Lars Boye JerlachThe story itself has some strong elements of Paul Auster’s style of storytelling. Mystery upon mystery. Or maybe it’s more along the lines of Haruki Murakami’s fantastical realism. In his dreams, the somnambulist momentarily inhabits the bodies of others (or sometimes Poe’s raven Nevermore). Some of these characters are historically known to him, others are known to the lighthouse keeper reading the somnambulist’s accounts, and others still, aren’t known by either (but should be apparent to the reader of this book itself). There are a few fun surprises here as you become aware of who is being inhabited, and the way that these characters relate to each other. The somnambulist is unsure whether his dreams are genuine experiences, premonitions, or merely dreams. It’s really a clever story structure; each additional dream sequence adding to the mystery and intrigue as the story unfolds toward its conclusion.

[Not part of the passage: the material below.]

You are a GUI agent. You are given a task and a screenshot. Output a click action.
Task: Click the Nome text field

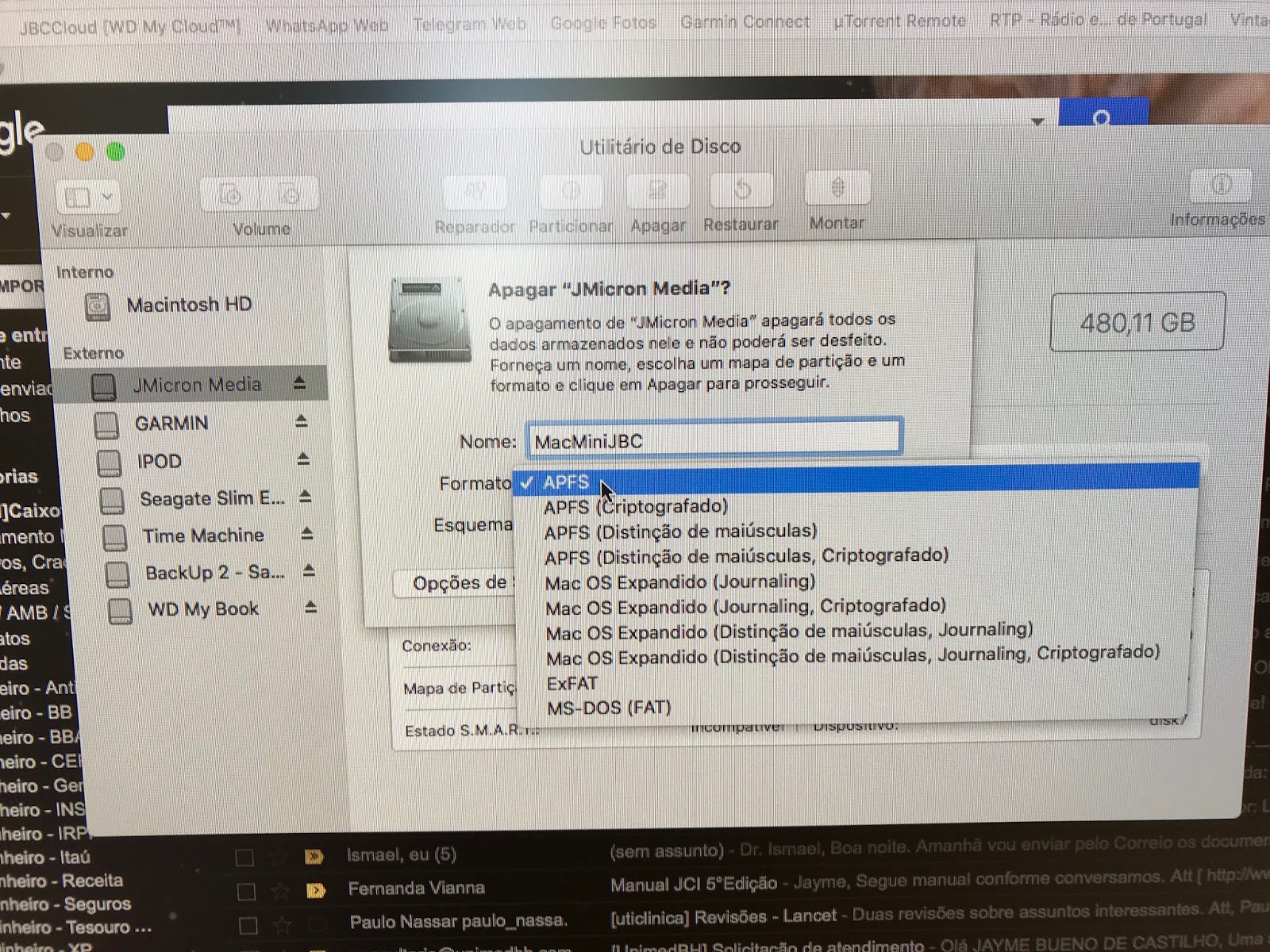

The writing style took some time to become accustomed to. The whole book is double line spaced, there are almost no first line indentations, and the author has an on-again/off-again relationship with paragraphs. It feels like a stylistic choice, and I’ve seen it before, but I’m still unsure of the reasoning.

The Somnambulist’s Dreams is postmodern literature with a capital P. Which I’m all about, but have to be in the right kind of mood to properly enjoy. When it comes to postmodernist writing like this that is more ontological, paradoxical, etc, I find it often helps me if I know that that is what I’m getting myself into from the start. The gorgeous cover artwork and synopsis communicate this quite nicely. Every thread may not pull itself together into a pretty little bow in the end, but that’s part of the appeal; it’s the journey, not so much the destination with this kind of novel. I enjoyed this for the type of presence it cultivated while being read, not so much the definitive conclusion or ending that a traditional story builds toward. That’s not to say that The Somnambulist’s Dreams doesn’t conclude in a satisfactory way, it does. It’s just that it’s a bit of paradox in itself, which to me can be infinitely more interesting when it’s handled with grace like this.